1 Introduction

We consider the following system of differential equations

$$\begin{aligned} (\phi (u'))'=f(t,u,u'), \end{aligned}$$
(1)

subject to nonlinear boundary conditions of the following type

$$\begin{aligned} g(u(0),u,u')=0, \quad h(u'(1),u,u')=0, \end{aligned}$$
(2)

where \(f:[0,1]\times \mathbb {R}^{n}\times \mathbb {R}^{n}\rightarrow \mathbb {R}^{n}\), \(g,h:\mathbb {R}^{n}\times C([0,1],\mathbb {R}^{n})\times C([0,1],\mathbb {R}^{n})\rightarrow \mathbb {R}^{n}\) are continuous and \(\phi :\prod _{i=1}^{n}(-a_i,a_i) \rightarrow \mathbb {R}^{n}\) given by

$$\begin{aligned} \phi (s)=\left( \phi _1(s_1),\dots ,\phi _n(s_n)\right) \end{aligned}$$

is such that: \(\phi _i:(-a_i,a_i)\rightarrow \mathbb {R}\) is a one dimensional increasing homeomorphism with \(\phi _i (0)=0\) and \(0<a_i\le +\infty \), \(i=1,\dots ,n\).

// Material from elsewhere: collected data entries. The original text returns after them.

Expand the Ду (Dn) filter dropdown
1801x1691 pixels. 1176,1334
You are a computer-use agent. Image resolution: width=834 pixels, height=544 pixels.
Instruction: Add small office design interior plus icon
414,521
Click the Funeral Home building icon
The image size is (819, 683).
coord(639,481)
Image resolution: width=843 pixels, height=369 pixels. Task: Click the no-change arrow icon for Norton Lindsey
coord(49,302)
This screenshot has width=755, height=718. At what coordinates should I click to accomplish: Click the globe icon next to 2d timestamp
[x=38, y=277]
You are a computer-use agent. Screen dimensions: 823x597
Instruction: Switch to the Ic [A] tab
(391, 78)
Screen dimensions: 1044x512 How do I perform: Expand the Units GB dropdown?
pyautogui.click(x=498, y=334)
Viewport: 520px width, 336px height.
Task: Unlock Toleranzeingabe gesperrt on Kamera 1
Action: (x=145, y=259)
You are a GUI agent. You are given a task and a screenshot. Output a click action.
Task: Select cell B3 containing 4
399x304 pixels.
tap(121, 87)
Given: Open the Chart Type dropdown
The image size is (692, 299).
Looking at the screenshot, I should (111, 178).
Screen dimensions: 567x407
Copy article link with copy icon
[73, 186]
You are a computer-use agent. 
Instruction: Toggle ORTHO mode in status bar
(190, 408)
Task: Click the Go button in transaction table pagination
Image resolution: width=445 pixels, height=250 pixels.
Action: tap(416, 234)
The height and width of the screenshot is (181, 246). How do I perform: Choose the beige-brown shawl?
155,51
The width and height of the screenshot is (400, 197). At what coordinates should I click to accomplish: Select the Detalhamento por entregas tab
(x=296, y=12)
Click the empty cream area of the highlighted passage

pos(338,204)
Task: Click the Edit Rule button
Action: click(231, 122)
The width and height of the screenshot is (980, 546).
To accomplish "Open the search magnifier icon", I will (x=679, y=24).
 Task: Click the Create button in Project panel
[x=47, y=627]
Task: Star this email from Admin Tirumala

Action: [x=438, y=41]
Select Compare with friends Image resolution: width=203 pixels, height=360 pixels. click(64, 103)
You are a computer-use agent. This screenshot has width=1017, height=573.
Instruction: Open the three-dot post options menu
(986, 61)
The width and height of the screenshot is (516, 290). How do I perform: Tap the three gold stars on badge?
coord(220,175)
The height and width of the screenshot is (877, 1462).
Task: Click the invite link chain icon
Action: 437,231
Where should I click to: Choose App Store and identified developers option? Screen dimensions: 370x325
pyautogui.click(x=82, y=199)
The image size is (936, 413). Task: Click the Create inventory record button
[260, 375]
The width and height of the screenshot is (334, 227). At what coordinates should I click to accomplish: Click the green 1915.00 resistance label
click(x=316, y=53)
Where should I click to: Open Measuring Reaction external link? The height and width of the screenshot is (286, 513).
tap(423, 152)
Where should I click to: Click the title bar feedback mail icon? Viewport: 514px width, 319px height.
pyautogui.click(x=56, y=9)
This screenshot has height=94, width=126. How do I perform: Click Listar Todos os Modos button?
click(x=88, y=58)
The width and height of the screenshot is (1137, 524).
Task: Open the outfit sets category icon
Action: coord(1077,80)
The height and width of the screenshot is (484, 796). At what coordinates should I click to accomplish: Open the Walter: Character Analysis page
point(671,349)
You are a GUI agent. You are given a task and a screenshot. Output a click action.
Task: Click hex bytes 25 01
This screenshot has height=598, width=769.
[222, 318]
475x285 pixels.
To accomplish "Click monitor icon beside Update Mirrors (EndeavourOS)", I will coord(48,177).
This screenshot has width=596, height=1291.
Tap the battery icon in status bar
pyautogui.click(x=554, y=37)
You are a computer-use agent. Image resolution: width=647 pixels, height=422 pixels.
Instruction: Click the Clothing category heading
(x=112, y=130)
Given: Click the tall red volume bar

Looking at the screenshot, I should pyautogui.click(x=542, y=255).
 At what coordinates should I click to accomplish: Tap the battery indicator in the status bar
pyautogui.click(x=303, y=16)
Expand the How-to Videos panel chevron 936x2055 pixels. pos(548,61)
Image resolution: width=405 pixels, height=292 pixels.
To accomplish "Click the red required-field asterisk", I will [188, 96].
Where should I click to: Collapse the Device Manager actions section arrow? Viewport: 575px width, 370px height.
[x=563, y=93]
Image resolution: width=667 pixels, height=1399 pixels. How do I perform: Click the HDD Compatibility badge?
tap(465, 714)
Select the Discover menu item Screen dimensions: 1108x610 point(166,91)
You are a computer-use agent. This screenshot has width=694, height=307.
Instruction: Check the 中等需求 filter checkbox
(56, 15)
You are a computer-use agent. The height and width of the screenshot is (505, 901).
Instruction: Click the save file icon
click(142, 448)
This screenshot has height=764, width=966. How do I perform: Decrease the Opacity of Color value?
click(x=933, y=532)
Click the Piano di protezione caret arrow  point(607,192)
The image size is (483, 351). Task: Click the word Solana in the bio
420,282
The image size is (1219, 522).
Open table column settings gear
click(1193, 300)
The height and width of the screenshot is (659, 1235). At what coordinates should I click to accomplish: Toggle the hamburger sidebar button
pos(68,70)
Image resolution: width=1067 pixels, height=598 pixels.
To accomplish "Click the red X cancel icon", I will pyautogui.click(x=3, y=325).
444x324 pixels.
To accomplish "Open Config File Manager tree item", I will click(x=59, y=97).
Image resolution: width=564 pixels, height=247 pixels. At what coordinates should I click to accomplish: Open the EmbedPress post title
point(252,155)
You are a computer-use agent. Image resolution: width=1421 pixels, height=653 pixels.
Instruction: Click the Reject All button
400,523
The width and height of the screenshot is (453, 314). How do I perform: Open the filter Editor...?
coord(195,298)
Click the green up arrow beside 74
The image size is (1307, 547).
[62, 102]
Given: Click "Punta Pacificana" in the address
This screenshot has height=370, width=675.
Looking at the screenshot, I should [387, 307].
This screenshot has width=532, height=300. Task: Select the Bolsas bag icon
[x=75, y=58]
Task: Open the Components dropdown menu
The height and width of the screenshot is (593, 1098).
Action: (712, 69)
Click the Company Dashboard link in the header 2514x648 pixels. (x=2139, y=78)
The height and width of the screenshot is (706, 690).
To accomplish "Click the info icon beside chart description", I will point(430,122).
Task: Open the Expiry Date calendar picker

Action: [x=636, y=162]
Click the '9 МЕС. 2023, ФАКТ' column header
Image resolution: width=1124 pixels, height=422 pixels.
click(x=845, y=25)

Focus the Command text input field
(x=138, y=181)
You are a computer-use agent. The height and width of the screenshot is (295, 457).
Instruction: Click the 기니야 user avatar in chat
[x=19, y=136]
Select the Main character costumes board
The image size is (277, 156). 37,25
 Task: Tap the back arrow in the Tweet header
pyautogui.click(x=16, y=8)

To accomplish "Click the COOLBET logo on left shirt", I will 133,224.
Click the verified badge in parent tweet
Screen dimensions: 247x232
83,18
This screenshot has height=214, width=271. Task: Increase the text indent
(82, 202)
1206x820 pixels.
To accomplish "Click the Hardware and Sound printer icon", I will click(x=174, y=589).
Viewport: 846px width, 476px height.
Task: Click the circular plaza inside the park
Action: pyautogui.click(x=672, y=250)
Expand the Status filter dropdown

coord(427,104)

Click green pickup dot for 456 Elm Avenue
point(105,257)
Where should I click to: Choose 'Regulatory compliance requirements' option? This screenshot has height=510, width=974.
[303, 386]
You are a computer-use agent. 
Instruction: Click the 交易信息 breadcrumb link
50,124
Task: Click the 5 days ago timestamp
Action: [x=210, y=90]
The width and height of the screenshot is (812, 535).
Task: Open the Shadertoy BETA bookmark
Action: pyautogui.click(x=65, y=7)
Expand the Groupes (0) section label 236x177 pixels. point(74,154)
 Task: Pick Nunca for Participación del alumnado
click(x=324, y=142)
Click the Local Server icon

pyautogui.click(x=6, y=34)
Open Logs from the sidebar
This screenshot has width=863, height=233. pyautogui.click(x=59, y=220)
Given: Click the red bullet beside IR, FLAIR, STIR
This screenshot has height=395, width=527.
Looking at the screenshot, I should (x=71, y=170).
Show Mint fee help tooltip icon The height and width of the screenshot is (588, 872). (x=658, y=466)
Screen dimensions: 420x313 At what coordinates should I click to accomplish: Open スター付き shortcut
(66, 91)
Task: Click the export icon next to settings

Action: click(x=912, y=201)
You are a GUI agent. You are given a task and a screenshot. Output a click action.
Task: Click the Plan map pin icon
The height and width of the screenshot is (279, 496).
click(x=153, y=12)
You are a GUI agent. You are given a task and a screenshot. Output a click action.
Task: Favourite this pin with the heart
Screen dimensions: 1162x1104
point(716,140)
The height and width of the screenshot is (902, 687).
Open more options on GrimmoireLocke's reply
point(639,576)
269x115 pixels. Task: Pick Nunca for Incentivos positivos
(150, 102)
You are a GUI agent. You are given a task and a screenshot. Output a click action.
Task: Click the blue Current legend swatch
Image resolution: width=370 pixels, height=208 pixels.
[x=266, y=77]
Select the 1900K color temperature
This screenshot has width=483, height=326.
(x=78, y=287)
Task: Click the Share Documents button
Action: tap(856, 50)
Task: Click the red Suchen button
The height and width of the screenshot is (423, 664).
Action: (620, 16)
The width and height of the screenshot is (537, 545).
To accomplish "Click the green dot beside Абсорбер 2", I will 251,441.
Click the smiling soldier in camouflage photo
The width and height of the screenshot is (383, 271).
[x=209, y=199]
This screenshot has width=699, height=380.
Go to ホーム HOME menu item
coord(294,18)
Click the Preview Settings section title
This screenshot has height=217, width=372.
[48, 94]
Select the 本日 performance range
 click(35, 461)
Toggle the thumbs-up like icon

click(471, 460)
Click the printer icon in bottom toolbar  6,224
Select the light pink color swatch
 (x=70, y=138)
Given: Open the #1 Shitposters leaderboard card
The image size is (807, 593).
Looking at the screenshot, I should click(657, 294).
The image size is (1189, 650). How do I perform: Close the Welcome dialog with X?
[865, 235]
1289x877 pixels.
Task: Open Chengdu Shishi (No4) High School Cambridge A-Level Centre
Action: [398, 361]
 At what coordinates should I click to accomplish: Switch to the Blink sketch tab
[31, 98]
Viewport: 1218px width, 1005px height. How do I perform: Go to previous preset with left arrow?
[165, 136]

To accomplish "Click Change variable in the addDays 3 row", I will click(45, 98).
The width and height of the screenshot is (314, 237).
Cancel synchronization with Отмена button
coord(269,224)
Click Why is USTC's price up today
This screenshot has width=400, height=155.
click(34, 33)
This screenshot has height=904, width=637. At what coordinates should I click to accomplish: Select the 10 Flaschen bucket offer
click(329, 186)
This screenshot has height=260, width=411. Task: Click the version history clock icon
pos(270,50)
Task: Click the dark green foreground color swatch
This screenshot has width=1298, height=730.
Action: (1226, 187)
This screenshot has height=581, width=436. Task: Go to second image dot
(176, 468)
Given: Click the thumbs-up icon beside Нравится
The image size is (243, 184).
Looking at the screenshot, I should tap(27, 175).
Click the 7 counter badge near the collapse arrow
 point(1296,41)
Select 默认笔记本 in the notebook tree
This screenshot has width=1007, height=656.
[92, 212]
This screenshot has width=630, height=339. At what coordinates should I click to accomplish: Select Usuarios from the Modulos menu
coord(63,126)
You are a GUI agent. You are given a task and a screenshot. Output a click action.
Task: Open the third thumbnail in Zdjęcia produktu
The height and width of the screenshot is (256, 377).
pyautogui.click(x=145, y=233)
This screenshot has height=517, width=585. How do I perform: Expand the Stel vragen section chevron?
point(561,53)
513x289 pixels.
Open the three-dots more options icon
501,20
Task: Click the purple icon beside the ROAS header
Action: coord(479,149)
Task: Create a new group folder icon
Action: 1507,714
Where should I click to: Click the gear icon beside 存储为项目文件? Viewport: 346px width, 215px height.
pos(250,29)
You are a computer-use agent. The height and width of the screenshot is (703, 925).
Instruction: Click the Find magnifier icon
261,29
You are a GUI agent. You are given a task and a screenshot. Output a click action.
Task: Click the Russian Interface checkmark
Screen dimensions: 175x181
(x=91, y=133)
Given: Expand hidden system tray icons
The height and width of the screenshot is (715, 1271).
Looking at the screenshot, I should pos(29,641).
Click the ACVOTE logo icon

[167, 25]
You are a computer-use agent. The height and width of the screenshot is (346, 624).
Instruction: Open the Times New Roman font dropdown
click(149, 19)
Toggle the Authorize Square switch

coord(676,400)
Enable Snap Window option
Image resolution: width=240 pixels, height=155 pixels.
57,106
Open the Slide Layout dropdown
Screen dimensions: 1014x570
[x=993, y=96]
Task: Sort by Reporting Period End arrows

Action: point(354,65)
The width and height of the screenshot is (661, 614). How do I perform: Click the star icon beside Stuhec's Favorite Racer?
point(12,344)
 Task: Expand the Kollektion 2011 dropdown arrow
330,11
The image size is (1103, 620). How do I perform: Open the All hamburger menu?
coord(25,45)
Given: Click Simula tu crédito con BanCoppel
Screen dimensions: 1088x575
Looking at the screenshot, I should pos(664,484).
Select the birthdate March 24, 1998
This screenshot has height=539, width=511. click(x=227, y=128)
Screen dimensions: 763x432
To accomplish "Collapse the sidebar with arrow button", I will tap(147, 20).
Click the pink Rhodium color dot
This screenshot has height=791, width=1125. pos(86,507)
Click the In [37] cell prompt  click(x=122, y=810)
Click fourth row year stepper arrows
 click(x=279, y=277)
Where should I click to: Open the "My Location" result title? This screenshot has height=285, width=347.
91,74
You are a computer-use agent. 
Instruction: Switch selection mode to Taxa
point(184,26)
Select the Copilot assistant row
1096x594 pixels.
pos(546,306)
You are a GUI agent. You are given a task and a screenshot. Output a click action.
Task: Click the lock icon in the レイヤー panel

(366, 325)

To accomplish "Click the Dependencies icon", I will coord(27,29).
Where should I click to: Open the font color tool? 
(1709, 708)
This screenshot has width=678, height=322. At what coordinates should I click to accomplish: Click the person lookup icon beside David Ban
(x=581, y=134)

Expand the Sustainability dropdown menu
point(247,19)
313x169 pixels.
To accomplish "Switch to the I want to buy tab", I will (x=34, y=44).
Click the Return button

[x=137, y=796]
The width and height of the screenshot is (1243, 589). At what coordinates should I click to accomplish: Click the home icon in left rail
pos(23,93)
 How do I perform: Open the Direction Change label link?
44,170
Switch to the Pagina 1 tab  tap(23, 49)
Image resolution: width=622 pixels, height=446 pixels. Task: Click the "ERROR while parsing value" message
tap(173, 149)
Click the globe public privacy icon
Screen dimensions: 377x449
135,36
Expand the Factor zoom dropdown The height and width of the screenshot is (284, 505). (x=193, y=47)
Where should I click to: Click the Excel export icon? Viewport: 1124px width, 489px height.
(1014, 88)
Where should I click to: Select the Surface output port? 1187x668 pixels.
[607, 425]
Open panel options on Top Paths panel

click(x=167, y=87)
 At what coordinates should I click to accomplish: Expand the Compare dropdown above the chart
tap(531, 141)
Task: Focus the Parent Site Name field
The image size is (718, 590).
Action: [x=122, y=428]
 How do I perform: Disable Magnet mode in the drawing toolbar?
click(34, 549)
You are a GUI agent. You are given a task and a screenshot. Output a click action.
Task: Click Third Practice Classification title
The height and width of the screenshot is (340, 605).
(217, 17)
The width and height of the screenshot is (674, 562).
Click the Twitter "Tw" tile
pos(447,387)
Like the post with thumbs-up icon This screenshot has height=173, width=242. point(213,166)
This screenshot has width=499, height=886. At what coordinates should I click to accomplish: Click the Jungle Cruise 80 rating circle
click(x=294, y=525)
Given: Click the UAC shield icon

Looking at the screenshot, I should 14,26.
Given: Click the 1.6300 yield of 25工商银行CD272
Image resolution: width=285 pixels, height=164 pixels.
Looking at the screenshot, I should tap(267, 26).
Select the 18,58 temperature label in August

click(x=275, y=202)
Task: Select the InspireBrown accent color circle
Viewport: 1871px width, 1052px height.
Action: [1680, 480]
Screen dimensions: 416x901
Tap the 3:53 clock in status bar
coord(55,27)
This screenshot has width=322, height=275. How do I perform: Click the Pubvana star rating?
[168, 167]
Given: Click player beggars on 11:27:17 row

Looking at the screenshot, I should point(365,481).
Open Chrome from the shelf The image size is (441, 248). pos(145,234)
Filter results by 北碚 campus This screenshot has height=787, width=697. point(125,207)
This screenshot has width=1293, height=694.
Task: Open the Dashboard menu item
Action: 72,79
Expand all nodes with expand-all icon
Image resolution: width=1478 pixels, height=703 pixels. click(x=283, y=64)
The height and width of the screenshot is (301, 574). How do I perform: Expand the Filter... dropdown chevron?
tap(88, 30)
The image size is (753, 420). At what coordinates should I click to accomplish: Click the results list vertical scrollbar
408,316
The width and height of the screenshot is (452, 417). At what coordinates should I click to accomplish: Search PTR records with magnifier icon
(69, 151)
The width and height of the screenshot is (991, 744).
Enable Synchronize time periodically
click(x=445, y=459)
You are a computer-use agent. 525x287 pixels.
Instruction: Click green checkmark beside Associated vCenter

If \(a_i=+\infty \) then \(\phi _i:\mathbb {R}\rightarrow \mathbb {R}\) is a regular homeomorphism and if \(a_i<+\infty \), \(\phi _i\) is said to be a singular homeomorphism, cf. [1, 5, 10].

Lower and upper solutions are an effective tool in proving the existence of solutions to differential equations. The idea of lower solution comes from Picard [19]. More than twenty years later, Perron [18] and then Müller [16] proved the existence of solutions to the first order Cauchy problem together with their localization between functions \(\alpha \) and \(\beta \), which are ordered \(\alpha \le \beta \). Papers of Scorza Dragoni [21, 22], for second order Dirichlet boundary value problem, indicate the important role played by the functions \(\alpha \) and \(\beta \), which we call today lower and upper solutions, and form the core of the method. Later, Nagumo [17] enlarged the class of functions to be considered as lower and upper solutions: the differential inequalities must be satisfied between the functions \(\alpha \) and \(\beta \) and not, as in Scorza Dragoni’s papers, for larger sets of values of \(u'\). Since then, the theory of lower and upper solutions has been constantly developing, see, for instance [6].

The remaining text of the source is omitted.